Let $\sigma_1 (x), \sigma_2 (x), ...$ be a (computable) enumeration of the formulae in the language of set theory with one free variable.

For each $i$, let $S_i$ be the set of reals $r$ such that $\sigma_i (r)$.

Do the axioms of set theory guarantee the existence of the set of ordered pairs of the form $\langle i, S_i \rangle$ - that is, do the axioms of set theory guarantee the existence of the set $\lbrace \langle 1, S_1 \rangle, \langle 2, S_2 \rangle, ... \rbrace $, or does the undefinability of truth get in the way here?

Answer 1

As has been mentioned in the comments, there are models of ZFC in which each real number is definable without parameters (see my answer to Is analysis in fact the analysis of definable real numbers? and also my article Pointwise definable models of set theory with Reitz and Linetsky for a discussion). In a pointwise definable model, there can be no list of all the definable sets of reals, paired with their definitions, since all the definable singletons would appear on such a list and reveal that the reals are countable, contrary to ZFC.

Meanwhile, there are various ways to achieve the list of definable sets if one has a stronger background set theory, and this is much more detail about this in our article. Here are a few quick instances:

• If the scheme known as $V_\delta\prec V$ holds, asserting that $V_\delta$ is an elementary substructure of $V$, then we may form the list of definable sets of reals, simply by using the Tarskian definition of truth in the structure $\langle V_\delta,{\in}\rangle$. This is definable in $V$, but by the assumption of $V_\delta\prec V$, it happens to coincide with truth in $V$. The theory $V_\delta\prec V$ is equiconsistent with ZFC by a simple compactness argument.
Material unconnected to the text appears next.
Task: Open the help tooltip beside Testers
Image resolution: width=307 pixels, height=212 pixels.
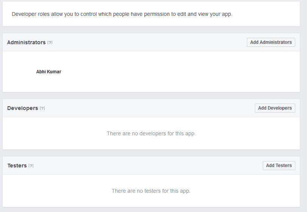Action: coord(31,166)
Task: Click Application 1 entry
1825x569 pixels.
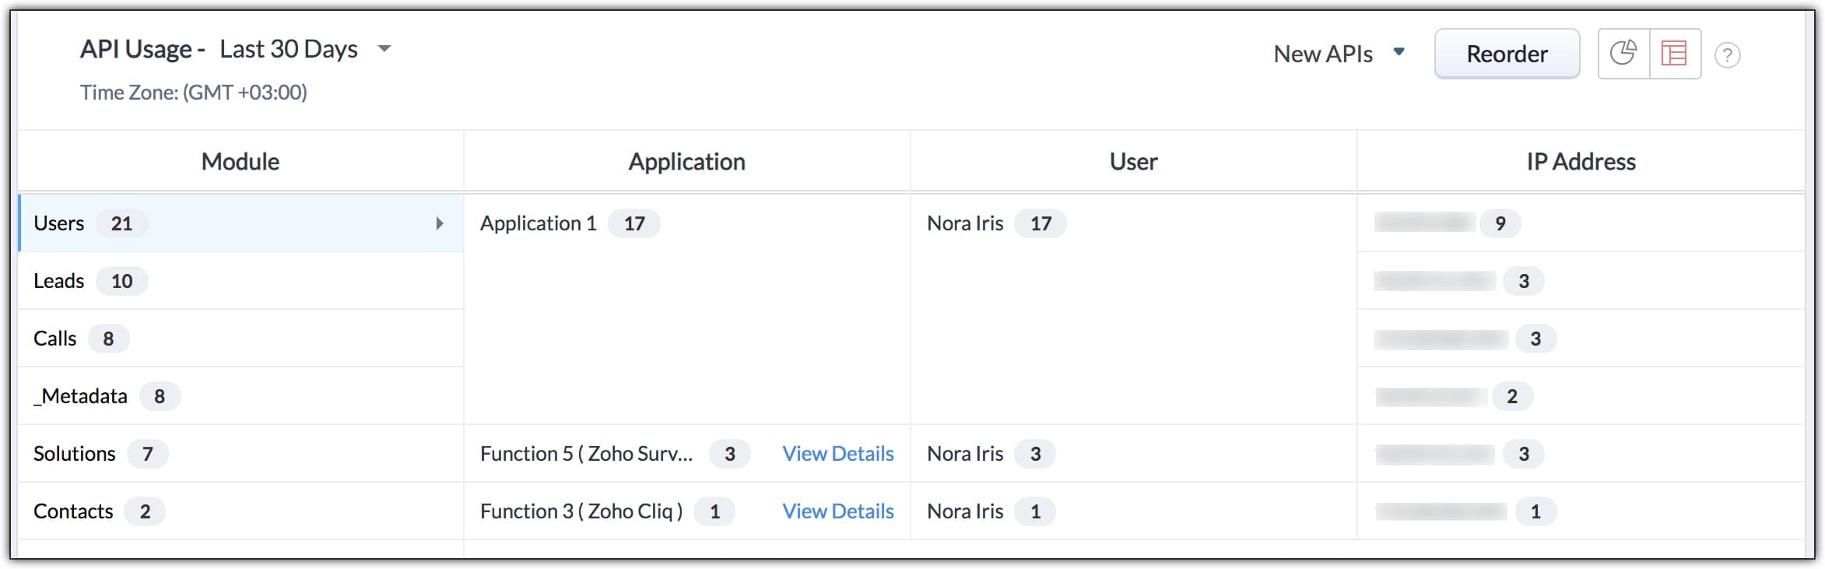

• If one has Kelly-Morse set theory KM in $V$, then one may define a truth predicate for first-order assertions in the language of set theory, and thereby may form the desired seqeunce of definable sets.

Answer 2

Let $F$ denote the function $\lbrace (i,S_i) : i < \omega \rbrace$ in whatever sense it may exist---I hope this abuse of notation will not be confusing.
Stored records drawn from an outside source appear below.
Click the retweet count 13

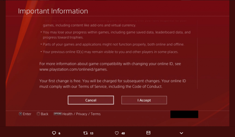point(91,133)
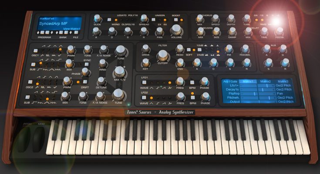The height and width of the screenshot is (174, 320).
Task: Open the Arp / Gate tab
Action: 229,81
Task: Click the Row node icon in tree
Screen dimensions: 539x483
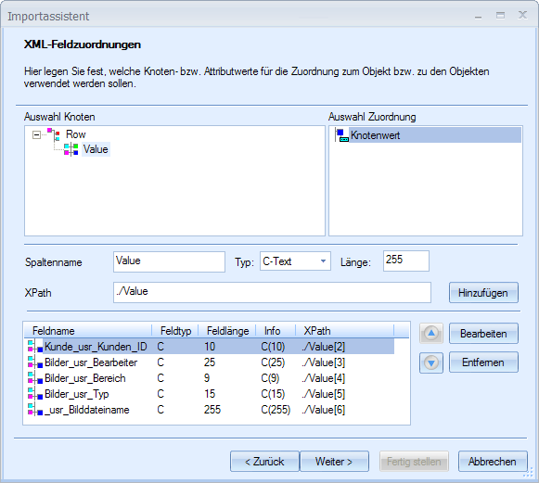Action: (54, 134)
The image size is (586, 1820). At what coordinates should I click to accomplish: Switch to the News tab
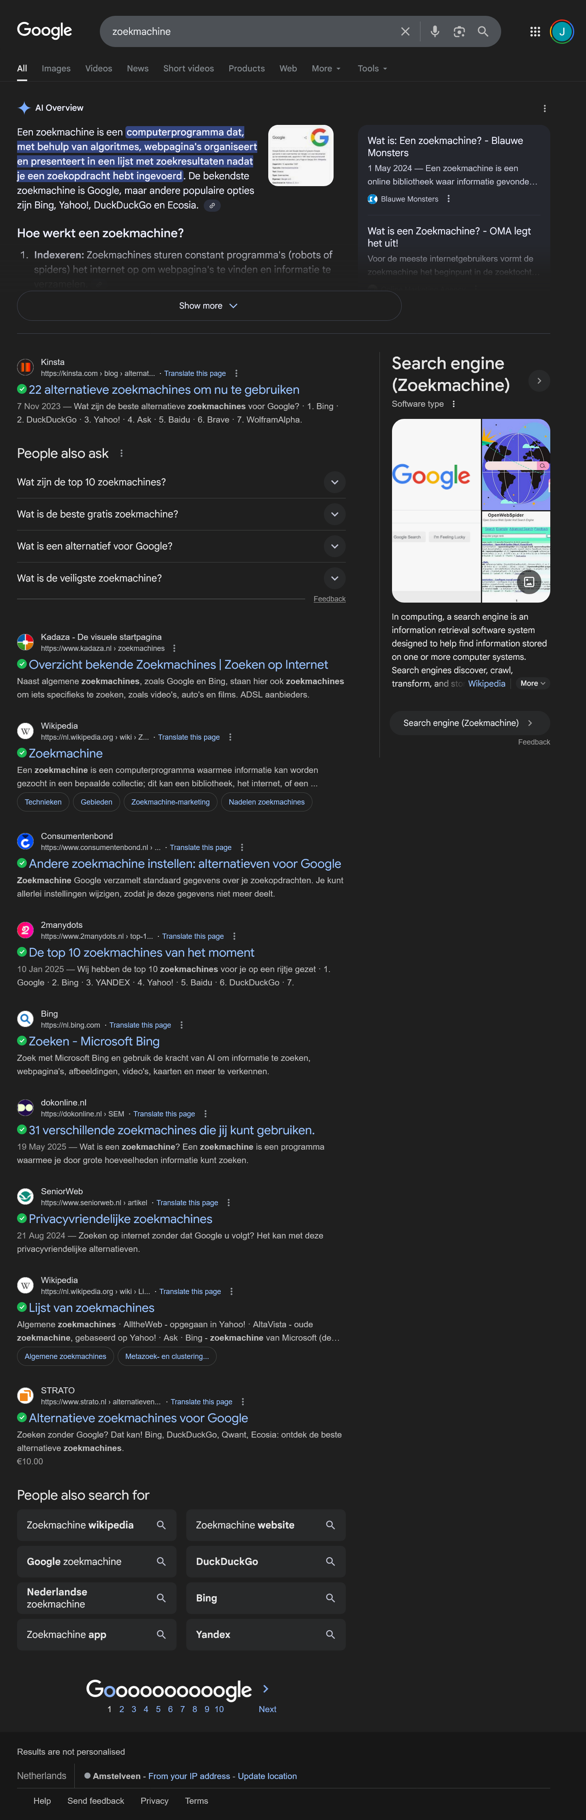coord(138,69)
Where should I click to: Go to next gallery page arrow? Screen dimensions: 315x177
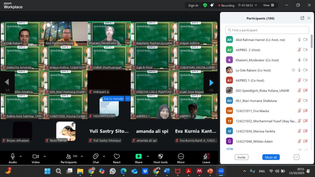coord(211,82)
The undefinability of truth does "get in the way" in the sense that it shows that there cannot be such a function $F$ that is definable. If we let $C$ be the set of $i$ such that $\sigma_i$ is a sentence ($x$ does not appear) then from $F$ we could define $\lbrace i \in C : S_i = \mathbb{R}\rbrace$, which is essentially a truth set and therefore cannot be definable by Tarski's theorem.

EDIT: it looks like I am using "definable" to mean "definable without parameters" and Joel is using it to mean "definable with parameters." As Joel points out in the comments and in his answer, it is possible for a truth set, and indeed the desired function $F$, to be definable from ordinal parameters.

To answer the precise question you stated, ZFC does not prove the existence of such a function $F$. As Andreas mentions in the comments to Bjørn's answer, there are models of ZFC in which all sets are definable. (This is not a first-order property of the model.) Any such model $M$ cannot satisfy "the desired function exists" regardless of how we try to formalize this. One way to see this is that if there were such a function $F \in M$, then externally we could use the fact that every set in $M$ is definable in $M$ to show that $ran(F) = \mathcal{P}(\mathbb{R})^M$. This statement about the range is absolute to $M$, contradicting Cantor's theorem in $M$.